Alt-J singles chronology
|  | "Bloodflood" (2011) | "Matilda" (2012) |

= Bloodflood =

"Bloodflood" is the first single by English indie rock band Alt-J released in October 2011 through Loud and Quiet Recordings on 7" vinyl as a double A-side single with "Tessellate". The single was limited to 300 copies. It was later put on their 2012 debut album An Awesome Wave. A second part called "Bloodflood Pt.
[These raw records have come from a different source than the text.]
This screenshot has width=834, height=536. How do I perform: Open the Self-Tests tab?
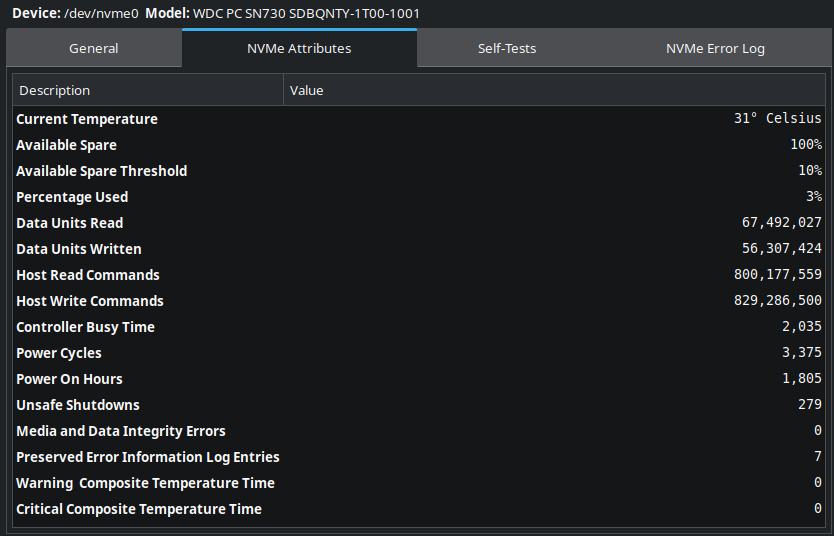coord(507,48)
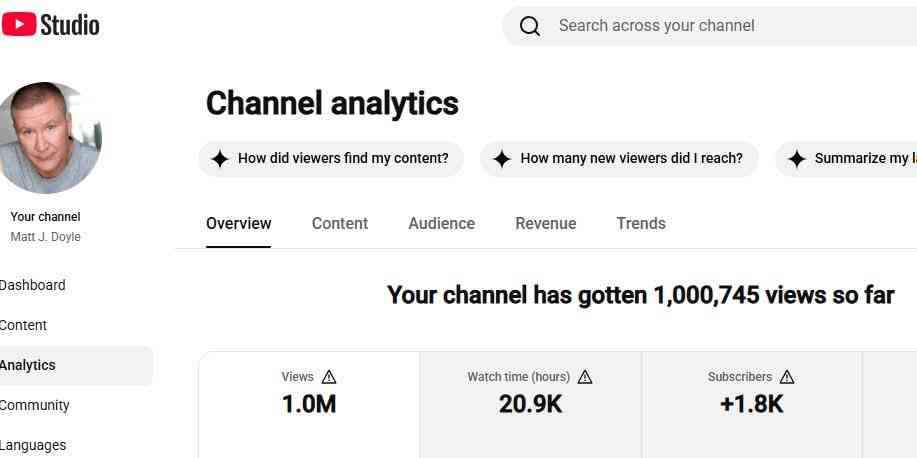Select the Trends tab
The height and width of the screenshot is (458, 917).
pyautogui.click(x=641, y=223)
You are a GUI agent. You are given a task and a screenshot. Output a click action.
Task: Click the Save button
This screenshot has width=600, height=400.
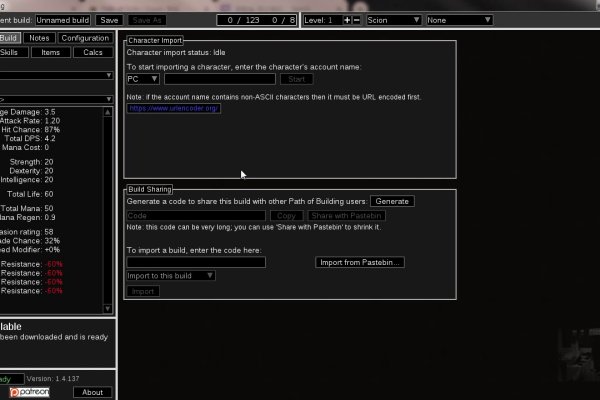(x=110, y=20)
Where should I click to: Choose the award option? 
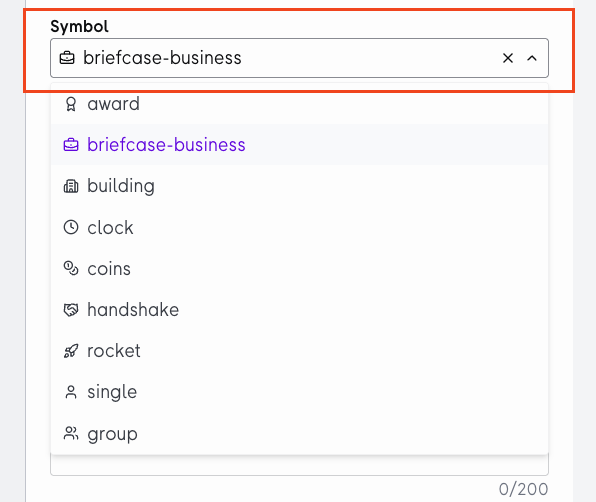pyautogui.click(x=299, y=104)
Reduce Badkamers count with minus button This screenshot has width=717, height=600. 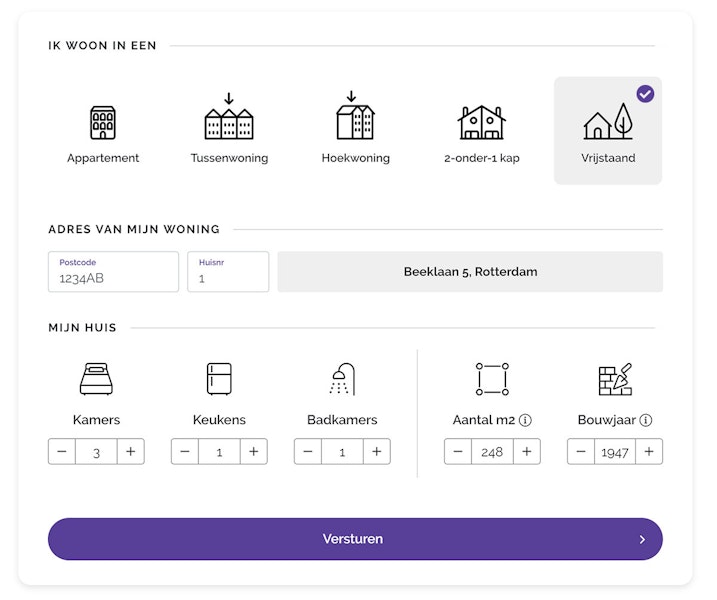[308, 451]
II" was recorded for their second album This Is All Yours (2014).

== Lyrics ==
The first line in the song "C-O double M-O-N", in reference to Southampton Common (also mentioned in "Fitzpleasure"), a park in the city centre of Southampton where singer Joe Newman, who wrote the song grew up. "It's about the fear that can happen when you're approached by people that look like they're gonna hit you and it's based in this area, it's called Southampton Common [...]". The song also says the album title An Awesome Wave ("A wave / An awesome wave") which comes from the book American Psycho, with a line in the book saying that relief washes over the character like "an awesome wave".

== Track listing ==
1. "Bloodflood"
2. "Tessellate"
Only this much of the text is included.